*** Begin section ***

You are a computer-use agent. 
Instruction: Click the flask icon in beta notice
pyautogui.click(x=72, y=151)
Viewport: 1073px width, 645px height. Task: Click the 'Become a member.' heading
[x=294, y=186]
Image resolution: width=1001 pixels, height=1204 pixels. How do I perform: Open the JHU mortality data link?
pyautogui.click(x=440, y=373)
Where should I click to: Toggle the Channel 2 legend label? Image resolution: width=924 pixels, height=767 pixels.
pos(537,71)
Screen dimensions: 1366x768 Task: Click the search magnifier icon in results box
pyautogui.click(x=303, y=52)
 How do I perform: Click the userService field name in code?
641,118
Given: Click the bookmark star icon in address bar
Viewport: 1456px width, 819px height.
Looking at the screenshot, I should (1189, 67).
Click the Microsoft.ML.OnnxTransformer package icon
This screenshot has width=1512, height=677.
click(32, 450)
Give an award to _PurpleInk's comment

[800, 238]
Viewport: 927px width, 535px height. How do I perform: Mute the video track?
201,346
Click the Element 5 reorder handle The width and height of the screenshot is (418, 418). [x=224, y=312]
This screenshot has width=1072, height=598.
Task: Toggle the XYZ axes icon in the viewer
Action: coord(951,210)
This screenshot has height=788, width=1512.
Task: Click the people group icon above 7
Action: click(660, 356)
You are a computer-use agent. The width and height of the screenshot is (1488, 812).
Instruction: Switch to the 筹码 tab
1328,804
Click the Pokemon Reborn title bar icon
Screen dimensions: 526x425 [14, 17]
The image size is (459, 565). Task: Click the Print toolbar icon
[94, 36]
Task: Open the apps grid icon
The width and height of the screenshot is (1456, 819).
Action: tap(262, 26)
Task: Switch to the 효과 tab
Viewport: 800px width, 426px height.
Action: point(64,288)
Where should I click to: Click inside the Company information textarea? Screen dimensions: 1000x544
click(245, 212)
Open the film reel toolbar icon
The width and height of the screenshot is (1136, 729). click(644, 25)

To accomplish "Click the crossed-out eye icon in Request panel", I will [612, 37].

*** End section ***

_What the exercise asks_
Copy out each record word for word.

_Output_
You are a computer-use agent. 
Instruction: Click the flask icon in beta notice
pyautogui.click(x=72, y=151)
Viewport: 1073px width, 645px height. Task: Click the 'Become a member.' heading
[x=294, y=186]
Image resolution: width=1001 pixels, height=1204 pixels. How do I perform: Open the JHU mortality data link?
pyautogui.click(x=440, y=373)
Where should I click to: Toggle the Channel 2 legend label? Image resolution: width=924 pixels, height=767 pixels.
pos(537,71)
Screen dimensions: 1366x768 Task: Click the search magnifier icon in results box
pyautogui.click(x=303, y=52)
 How do I perform: Click the userService field name in code?
641,118
Given: Click the bookmark star icon in address bar
Viewport: 1456px width, 819px height.
Looking at the screenshot, I should (1189, 67).
Click the Microsoft.ML.OnnxTransformer package icon
This screenshot has width=1512, height=677.
click(32, 450)
Give an award to _PurpleInk's comment

[800, 238]
Viewport: 927px width, 535px height. How do I perform: Mute the video track?
201,346
Click the Element 5 reorder handle The width and height of the screenshot is (418, 418). [x=224, y=312]
This screenshot has width=1072, height=598.
Task: Toggle the XYZ axes icon in the viewer
Action: coord(951,210)
This screenshot has height=788, width=1512.
Task: Click the people group icon above 7
Action: click(660, 356)
You are a computer-use agent. The width and height of the screenshot is (1488, 812).
Instruction: Switch to the 筹码 tab
1328,804
Click the Pokemon Reborn title bar icon
Screen dimensions: 526x425 [14, 17]
The image size is (459, 565). Task: Click the Print toolbar icon
[94, 36]
Task: Open the apps grid icon
The width and height of the screenshot is (1456, 819).
Action: tap(262, 26)
Task: Switch to the 효과 tab
Viewport: 800px width, 426px height.
Action: point(64,288)
Where should I click to: Click inside the Company information textarea? Screen dimensions: 1000x544
click(245, 212)
Open the film reel toolbar icon
The width and height of the screenshot is (1136, 729). click(644, 25)

To accomplish "Click the crossed-out eye icon in Request panel", I will [612, 37].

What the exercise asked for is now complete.